** Data for analysis follows **

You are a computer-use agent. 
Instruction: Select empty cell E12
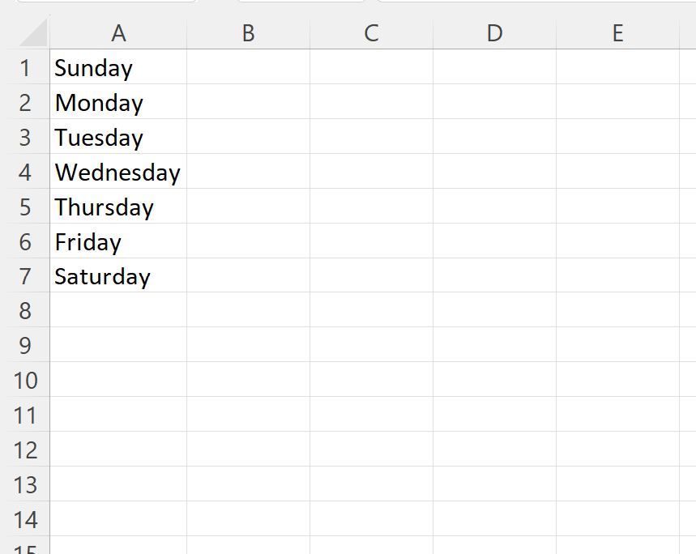coord(617,450)
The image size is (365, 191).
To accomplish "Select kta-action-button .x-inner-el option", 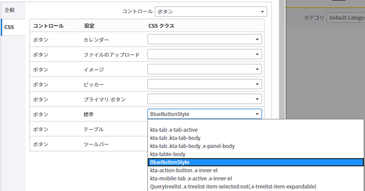I will click(184, 170).
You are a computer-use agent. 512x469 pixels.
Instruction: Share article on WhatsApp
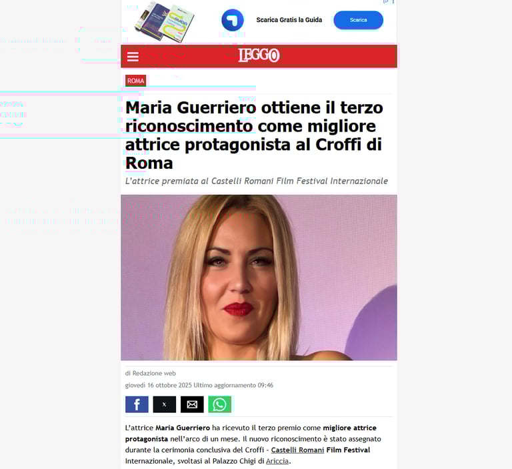point(220,404)
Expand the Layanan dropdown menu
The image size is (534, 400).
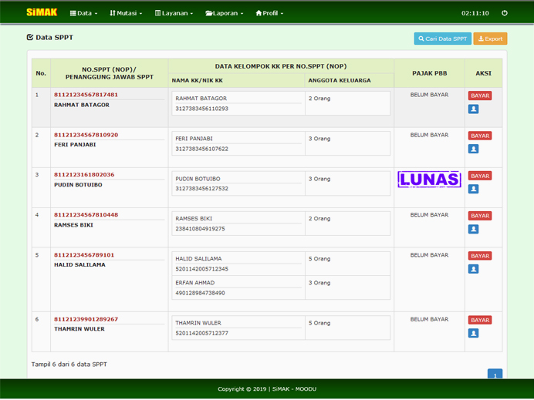(x=174, y=13)
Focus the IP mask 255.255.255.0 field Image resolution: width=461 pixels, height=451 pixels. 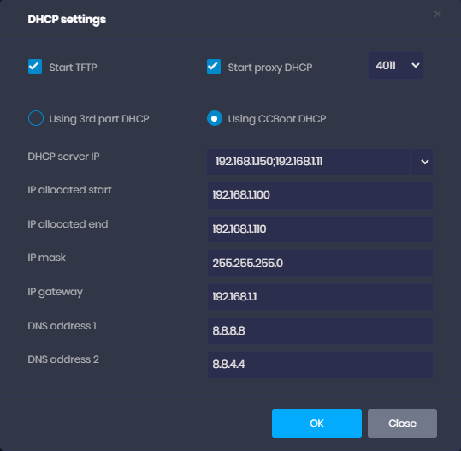320,264
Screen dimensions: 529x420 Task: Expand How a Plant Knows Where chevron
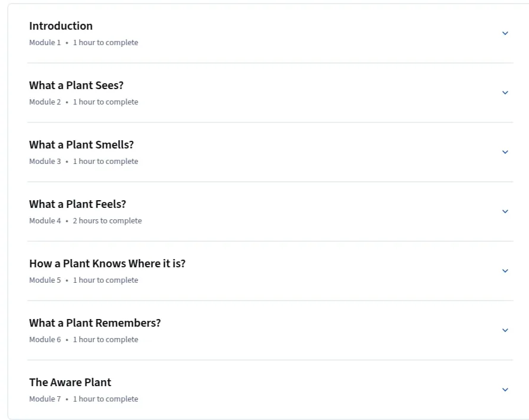[x=505, y=271]
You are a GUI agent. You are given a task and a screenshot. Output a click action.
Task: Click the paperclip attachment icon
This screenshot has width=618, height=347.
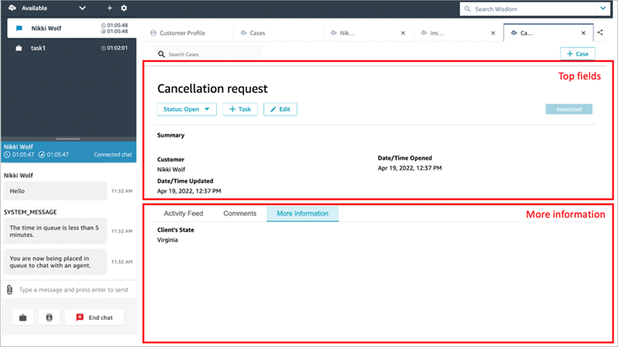(9, 290)
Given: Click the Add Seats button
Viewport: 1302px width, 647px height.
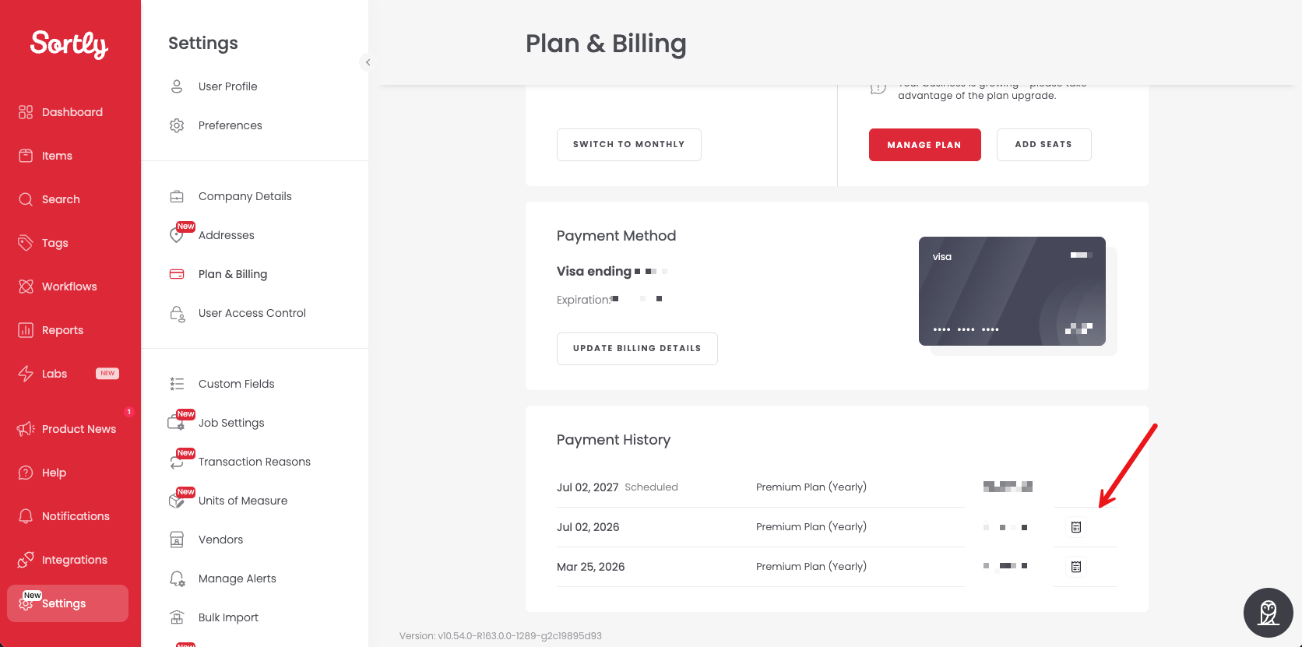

** End of Data for analysis **

_Exercise directions:_
Your answer must be the lines from the one holding "Task: Click the paperclip attachment icon" through the final line of the records above, exactly as written and without any pictures.

_Task response:_
Task: Click the paperclip attachment icon
This screenshot has width=618, height=347.
(9, 290)
Given: Click the Add Seats button
Viewport: 1302px width, 647px height.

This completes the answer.